Analytical Ultracentrifugation equipped with an UV/VIS multiwavelength spectrometer (MWL-AUC) can serve as a powerful tool for the multidimensional characterization of nanoparticles. It combines the detection of optical spectra in the range from 240 to 1000 nm with fractionation by a centrifugal field. Our recent developments regarding instrumentation, data acquisition and evaluation allow us to largely extent the possibilities of MWL-AUC in the context of nanoparticle characterization.

Graphene oxide (GO) is a representative for the emerging class of 2D materials and originates from the exfoliation of chemically modified graphite as a first step in the top-down approach to produce graphene. However, statistically relevant characterization techniques of shape and size distributions with reasonable temporal time effort were not available for these nanoplatelets. Therefore, a new methodology was developed to determine the lateral size distribution directly in solution within a few hours [1]. This unique approach allows to investigate processes like ultrasonication or ball milling of GO and determine the size evolution of nanoplatelets in detail [2]. The thereby determined size reduction rate could be correlated with material properties originating from raman-, solid-state nuclear magnetic resonance and thermal gravimetric analysis measurements, enabling us to identify relevant process parameters for processing of 2D materials. By changing type and amount of functionalization, controlled and scalable production of nanoplatelets becomes possible.

MWL-AUC can be combined with other techniques like the scanning mobility particle sizer (SMPS), where particles are classified according to their mobility diameter in the gas phase [3]. This is especially interesting as the two methods give information on the same particles in two distinct environments allowing for quantitative shape analysis and for validating colloidal stability of e.g. ionomer particles in solution.

Finally, core shell NPs (e.g. ZnO, CuInS2) were addressed as these particle systems cause special challenges to conventional measurement techniques. This is mainly due to the pronounced polydispersity of many nanoparticle systems. Therefore, we developed a new methodology for the simultaneous determination of size and density for polydisperse PSDs based on the parametrically constrained spectrum analysis implemented in the free software tool UltraScan3 [4]. The high resolution both in density and size allows characterizing the core-shell properties of NPs within one single experiment.

MWL-AUC has proven to be a powerful and indispensable method for the multidimensional characterization of nanoparticles directly in solution. The direct correlation of size, shape and optical properties of NPs is possible in a range from 1 nm to 1 µm making it highly relevant for numerous applications in industry and science.
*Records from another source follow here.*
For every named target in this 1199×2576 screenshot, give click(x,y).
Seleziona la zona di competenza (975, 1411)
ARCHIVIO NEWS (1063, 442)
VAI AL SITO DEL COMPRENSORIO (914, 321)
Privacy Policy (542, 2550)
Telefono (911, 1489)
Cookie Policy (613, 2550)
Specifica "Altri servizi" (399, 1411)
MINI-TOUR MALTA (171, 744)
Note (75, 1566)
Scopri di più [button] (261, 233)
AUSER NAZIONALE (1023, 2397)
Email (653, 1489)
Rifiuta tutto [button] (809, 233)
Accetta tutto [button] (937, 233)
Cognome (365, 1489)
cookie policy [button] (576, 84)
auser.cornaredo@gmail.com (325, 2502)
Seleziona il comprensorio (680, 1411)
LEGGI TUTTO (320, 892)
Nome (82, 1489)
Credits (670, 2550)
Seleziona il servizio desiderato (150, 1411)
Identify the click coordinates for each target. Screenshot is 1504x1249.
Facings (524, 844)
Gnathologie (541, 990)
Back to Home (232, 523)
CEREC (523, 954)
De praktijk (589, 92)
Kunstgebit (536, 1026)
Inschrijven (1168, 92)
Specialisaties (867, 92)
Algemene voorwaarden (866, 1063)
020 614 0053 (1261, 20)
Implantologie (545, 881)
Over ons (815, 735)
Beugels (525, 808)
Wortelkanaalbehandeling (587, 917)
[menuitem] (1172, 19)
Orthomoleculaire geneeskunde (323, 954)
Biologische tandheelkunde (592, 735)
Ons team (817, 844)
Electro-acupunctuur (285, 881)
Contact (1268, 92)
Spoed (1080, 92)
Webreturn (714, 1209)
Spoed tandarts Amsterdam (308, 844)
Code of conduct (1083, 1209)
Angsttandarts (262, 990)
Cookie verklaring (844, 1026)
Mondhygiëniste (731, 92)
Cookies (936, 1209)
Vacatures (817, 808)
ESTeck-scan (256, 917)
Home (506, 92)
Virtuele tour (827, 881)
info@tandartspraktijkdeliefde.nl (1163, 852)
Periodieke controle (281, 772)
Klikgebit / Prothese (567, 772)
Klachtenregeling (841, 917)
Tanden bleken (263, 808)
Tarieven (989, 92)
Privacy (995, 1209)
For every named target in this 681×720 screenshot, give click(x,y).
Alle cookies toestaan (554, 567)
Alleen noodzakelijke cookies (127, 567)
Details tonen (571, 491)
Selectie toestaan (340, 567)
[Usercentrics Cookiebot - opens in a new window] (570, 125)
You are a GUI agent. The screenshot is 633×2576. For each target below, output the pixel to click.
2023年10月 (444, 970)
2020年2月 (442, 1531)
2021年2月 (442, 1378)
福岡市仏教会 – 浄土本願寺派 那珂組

1. J. Walter, T. J. Nacken, C. Damm, et al., Determination of the Lateral Dimension of Graphene Oxide Nanosheets Using Analytical Ultracentrifugation. Small, 2015, 11, 814.

2. C. E. Halbig, T. J. Nacken, J. Walter, et al., Quantitative investigation of the fragmentation process and defect density evolution of oxo-functionalized graphene due to ultrasonication and milling. Carbon, 2016, 96, 897.

3. T. Thajudeen, J. Walter, R. Srikantharajah et. al., Determination of the length and diameter
of nanorods by a combination of analytical ultracentrifugation and scanning mobility

particle sizer. Nanoscale Horiz., 2017.

4. J. Walter, G. Gorbet, T. Akdas, et al., 2D analysis of polydisperse core–shell nanoparticles using analytical ultracentrifugation. Analyst, 2017, 142.